━━━━━ Source document ━━━━━
Any insight as to wether it will have apps?
Any insight as to wether that UI will come to other TiVo boxes?

Personally I want the apps to have deep integration with TiVo - unified search is killer. What you suggests precludes that. Though maybe with lack of resources staying out of app game is sensible. But then I would want a darn good app for firetv....


----------



## Dan203 (Apr 17, 2000)

Have you ever used the iOS or Android apps? The way it integrates other services and can launch their apps? I suspect that's how the Mavrik apps will work. Because it will run on common streaming devices it should have access to way more apps then are currently available on the TiVo boxes.


----------



## alexb (Jan 4, 2003)

Dan203 said:


> Have you ever used the iOS or Android apps? The way it integrates other services and can launch their apps? I suspect that's how the Mavrik apps will work. Because it will run on common streaming devices it should have access to way more apps then are currently available on the TiVo boxes.


Yes, but that's just a launch of an app, it doesn't start the program AFAIK, but maybe that doesn't matter?


----------



## Dan203 (Apr 17, 2000)

alexb said:


> Yes, but that's just a launch of an app, it doesn't start the program AFAIK, but maybe that doesn't matter?


I think some apps offer better integration then others. Some just launch the app, some launch and take you to the program and others can actually launch and start playing.


----------



## tomhorsley (Jul 22, 2010)

Forget "more" apps, how about apps that start fast enough that you don't forget why you started them . The apps on my LG TV start thousands of times faster than the TiVo apps, so I'm highly unlikely to ever use an app on the TiVo again.


----------



## Dan203 (Apr 17, 2000)

tomhorsley said:


> Forget "more" apps, how about apps that start fast enough that you don't forget why you started them . The apps on my LG TV start thousands of times faster than the TiVo apps, so I'm highly unlikely to ever use an app on the TiVo again.


Which TiVo do you have? The apps launch almost instantly on the Bolt. In fact the Netflix app is kept in memory so it actually starts instantly. The rest only take a few seconds at most.


----------



## tomhorsley (Jul 22, 2010)

Dan203 said:


> Which TiVo do you have? The apps launch almost instantly on the Bolt. In fact the Netflix app is kept in memory so it actually starts instantly. The rest only take a few seconds at most.


I can launch the amazon app on my TiVo Roamio and watch spinning circles for minutes. If I launch amazon video on my Nexus 7 tablet at the same time, I can be well into the exact same show by the time I make it through the spinning circles on the Roamio. I can't compare the LG TV native app to the Roamio directly because I'd need to hook up an additional TV to do that, but the LG app feels about the same speed as the tablet.


----------
━━━━━ Given information ━━━━━
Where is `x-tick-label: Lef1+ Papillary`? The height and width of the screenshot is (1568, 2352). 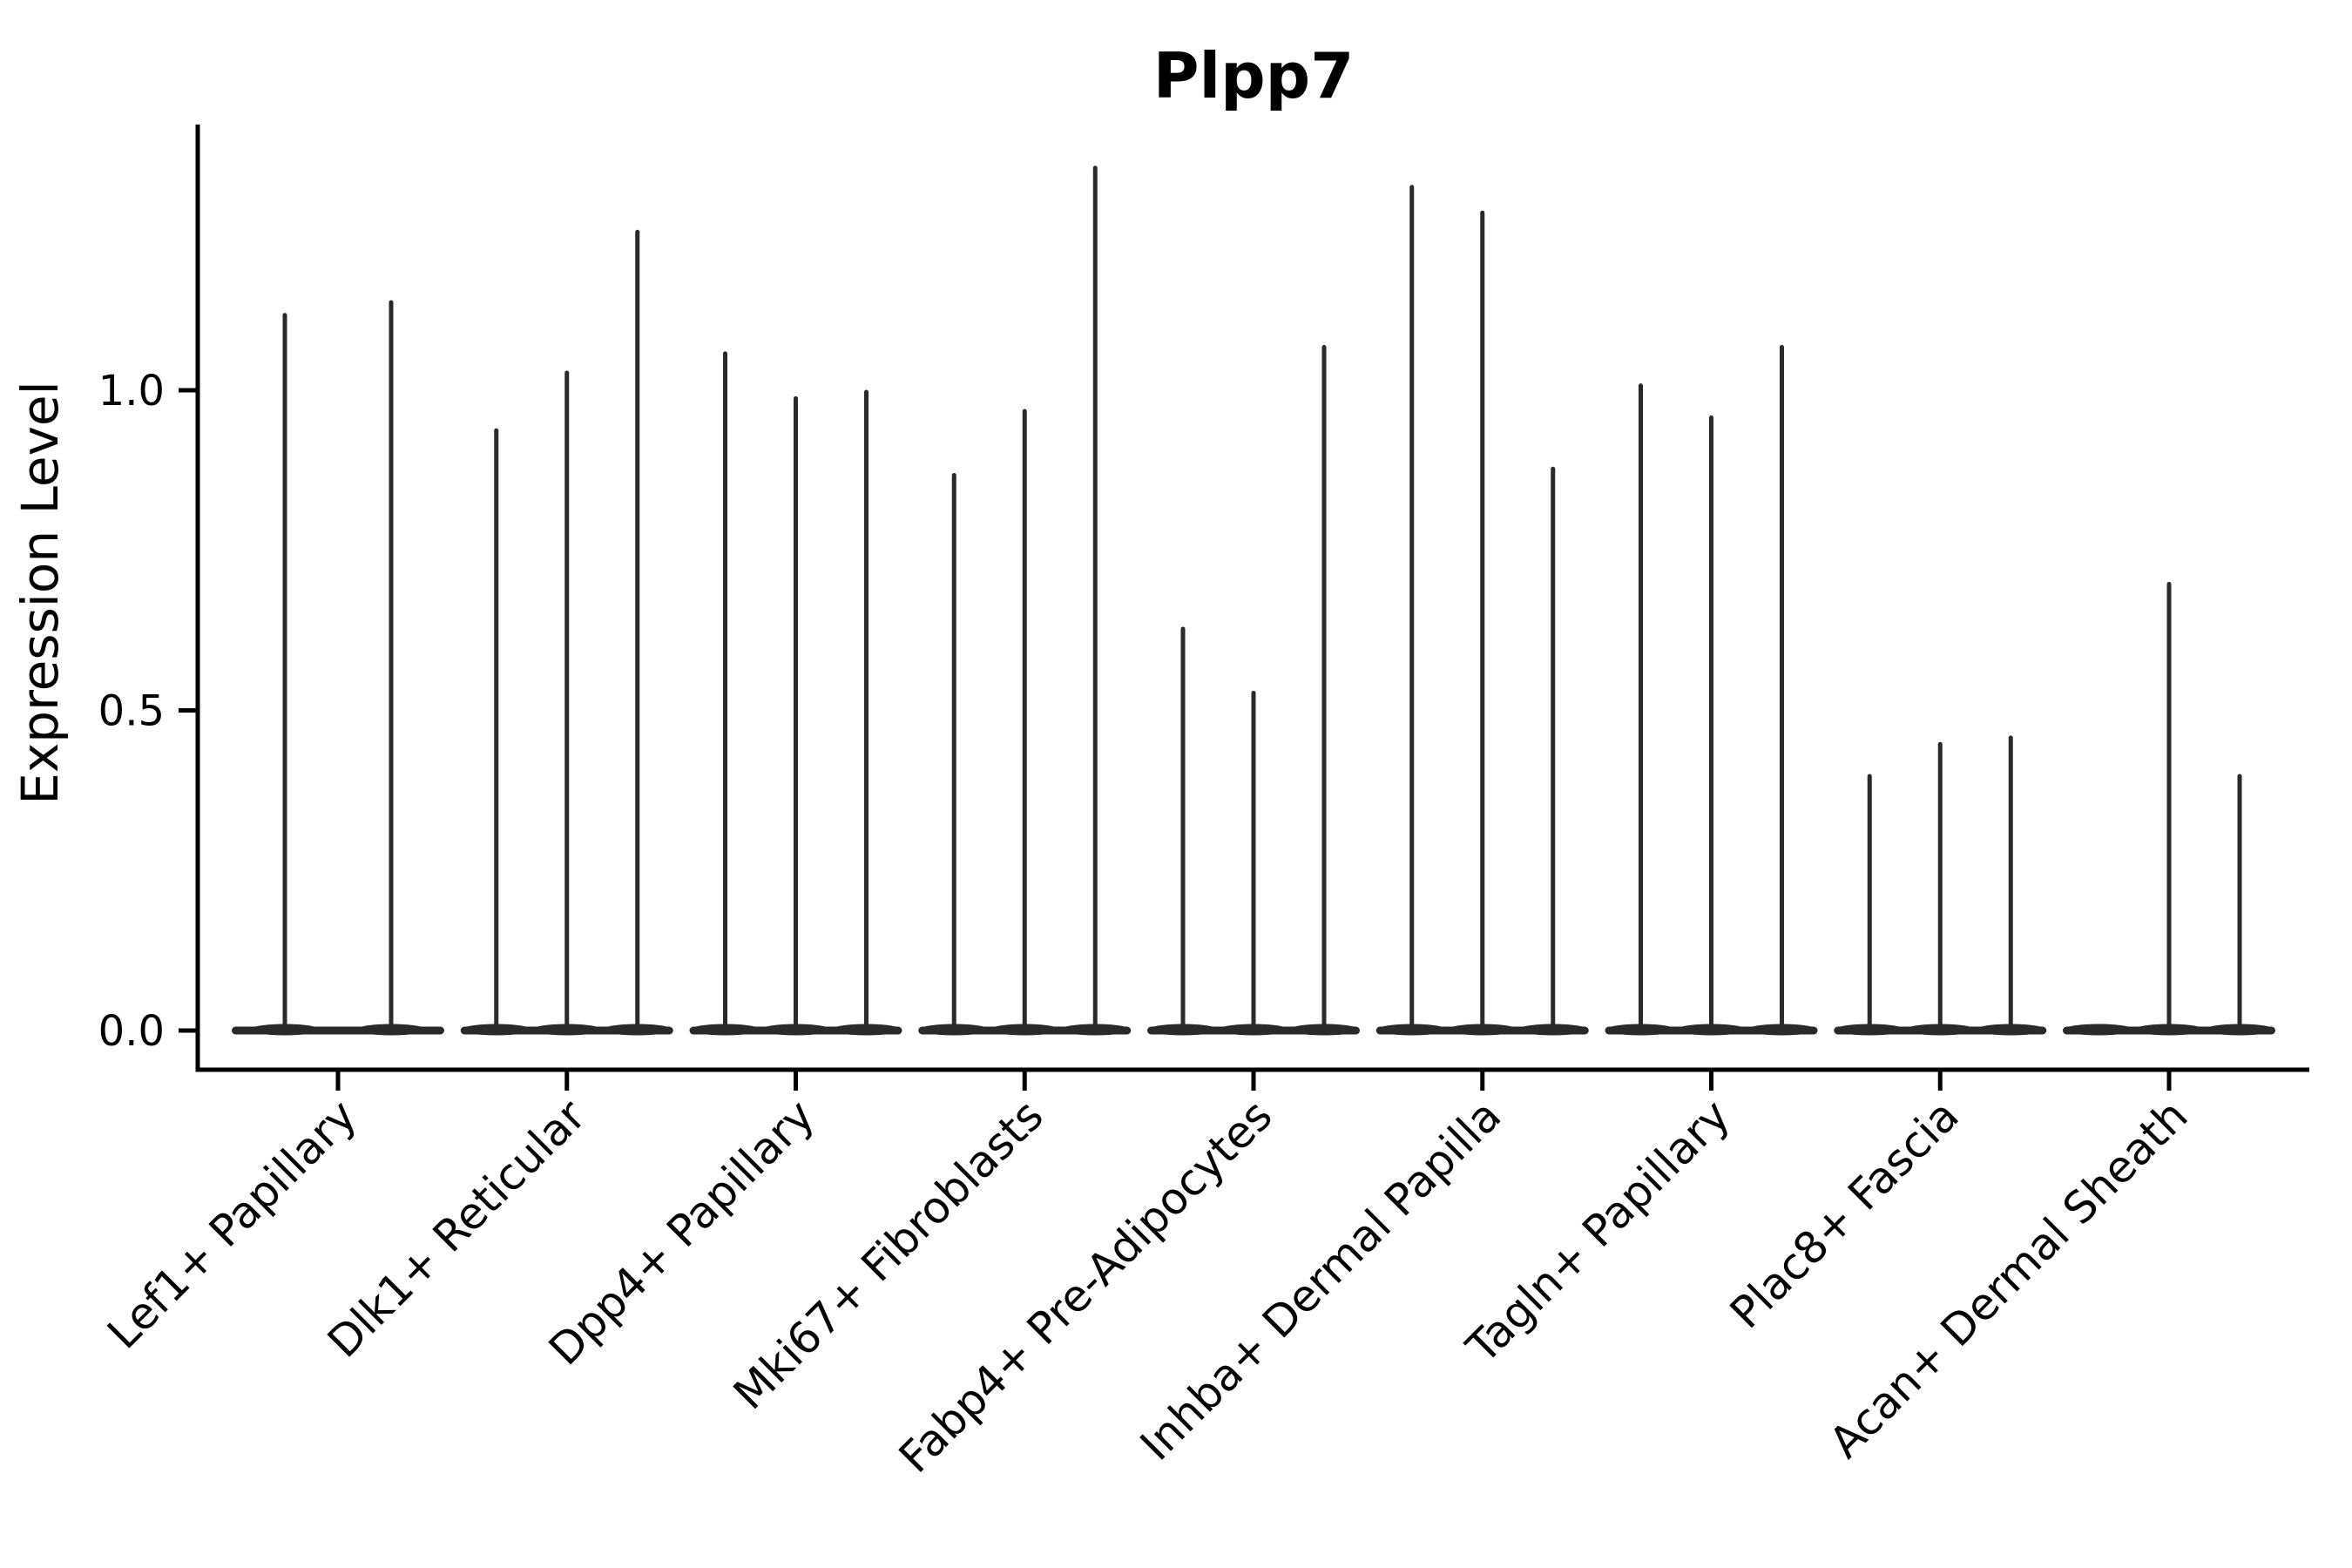 x-tick-label: Lef1+ Papillary is located at coordinates (232, 1224).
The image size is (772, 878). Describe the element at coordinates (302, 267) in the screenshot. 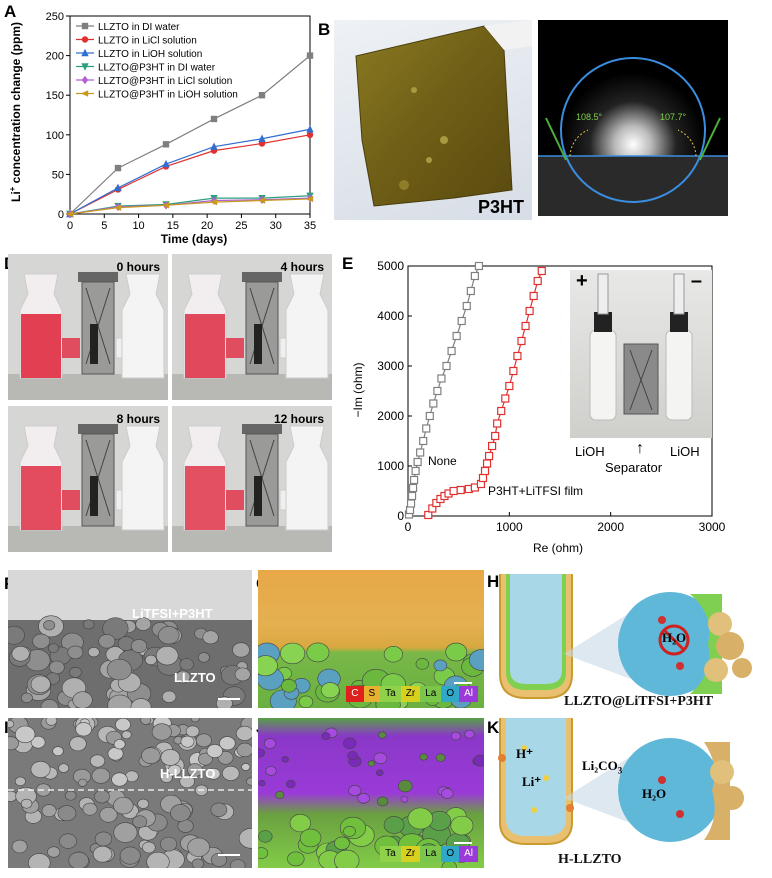

I see `d-label-4h: 4 hours` at that location.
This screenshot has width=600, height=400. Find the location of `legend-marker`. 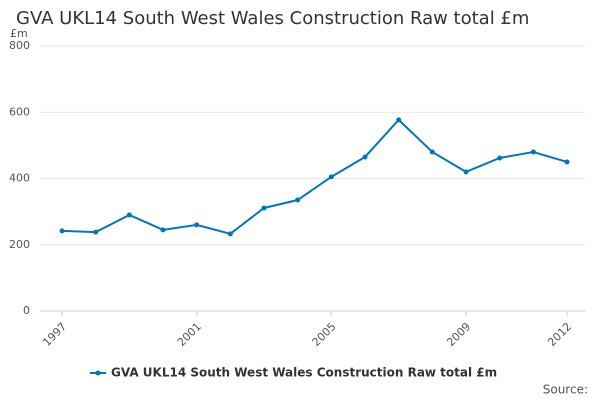

legend-marker is located at coordinates (98, 373).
━━━━━
Problem set —
A. Set down the passage of the TiVo thread that begins with the words containing "Any insight as to wether that" and ends with "app for firetv....".
B. Answer these from the TiVo thread:
(i) On which TiVo model does Dan203 say apps launch almost instantly?
(ii) Which app does Dan203 say is kept in memory on that model?
(iii) On what device does tomhorsley launch Amazon video for comparison with the Roamio?
C. List every username in the TiVo thread that heads a post, together with the date shown beside it.
Rely on the TiVo thread alone and nothing else.

Exercise responses —
A.
Any insight as to wether that UI will come to other TiVo boxes?

Personally I want the apps to have deep integration with TiVo - unified search is killer. What you suggests precludes that. Though maybe with lack of resources staying out of app game is sensible. But then I would want a darn good app for firetv....

B.
(i) The Bolt.
(ii) The Netflix app.
(iii) A Nexus 7 tablet.

C.
Dan203 (Apr 17, 2000)
alexb (Jan 4, 2003)
tomhorsley (Jul 22, 2010)